Continuamos a pisar, dói dizê-lo, as veredas da tragédia anunciada, a servidão. Permito-me lembrar afirmações minhas em “O realejo estridente” de dezembro de 2018: “Desde 2003 até hoje, segundo a Secretaria de Assuntos Internacionais (SEAIN) do Ministério do Planejamento em 269 projetos houve investimentos chineses anunciados e confirmados de 124 bilhões de dólares. Desse total, segundo o Conselho Empresarial Brasil-China, 87% foram de origem estatal, 13% de origem privada. Vou, de novo, escrever o que ninguém ou quase ninguém põe no papel com clareza: esses 87% é dinheiro de empresas estatais chinesas, que trabalharão pelos objetivos do PCC, e cujos diretores se alinham sempre com a estratégia do partido. Os 13% restantes, via de regra, são de empresas que acertam o passo com o governo chinês”.

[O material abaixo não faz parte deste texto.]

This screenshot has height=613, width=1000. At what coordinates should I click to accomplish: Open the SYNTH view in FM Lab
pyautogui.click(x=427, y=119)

Entre outras políticas reveladoras a China apoia na Ásia a Coreia do Norte e na América Latina as ditaduras de Cuba e Venezuela. Maduro não caiu ainda, em parte por causa do apoio chinês. Tivesse Fernando Haddad ganho as presidenciais de 2018, teríamos agora a aliança Rússia-China-Brasil para defender a tirania venezuelana. Seria uma primeira manifestação da aviltante sujeição brasileira aos objetivos chineses, que nos ameaça.

O Brasil não está recebendo capital chinês. Ou, por outra, está recebendo maciço capital chinês estatal. Já é enorme sua presença na infraestrutura. Aqui não vale o mantra dos “setores estratégicos” que devem permanecer em mãos do Estado? Estão sim, mas cada vez mais nas mãos do Estado chinês.

Tudo isso é verdade. Não obstante, aqui vai minha previsão fácil (fiz outras de igual teor, acertei todas), nada vai mudar nos discursos e nos comentários dos meios de divulgação. Vamos continuar a escutar e ler “investidores chineses”, “oportunidades de investimento de capitais chineses”. Não leremos nem ouviremos a realidade inquestionável: é dinheiro de estatais chinesas.

A razão salta incoercível: na prática, mentalmente, em largas faixas falantes, da opinião que se publica, já temos as reações de protetorado chinês. Caminhamos rumo a situação parecida com a da Finlândia da época da Guerra Fria, formalmente soberana, na verdade protetorado efetivo da União Soviética. Finlandizados já também estamos nós em certa medida. A Finlândia não soltava um pio contra os interesses de Moscou. Ainda há tempo para tomar rumo oposto.

Meu teste de tornassol. Quem, ao tratar de economia, soberania, interesses estratégicos, independência nacional, nunca se refere com preocupação à presença crescente das estatais chinesas na economia brasileira, evidencia que mentalmente já vive em atmosfera de protetorado. Tem necrosado o amor à independência brasileira. Quem, ao ventilar os mesmos assuntos, pelo menos de quando em vez faz o contrário e se refere a tal presença, apontando perigos, ainda se vê como cidadão de país soberano. Deu vermelho? Meio ácido, dominante no espírito o complexo do protetorado. Deu azul? Meio alcalino, dominante na alma o ar fresco da soberania.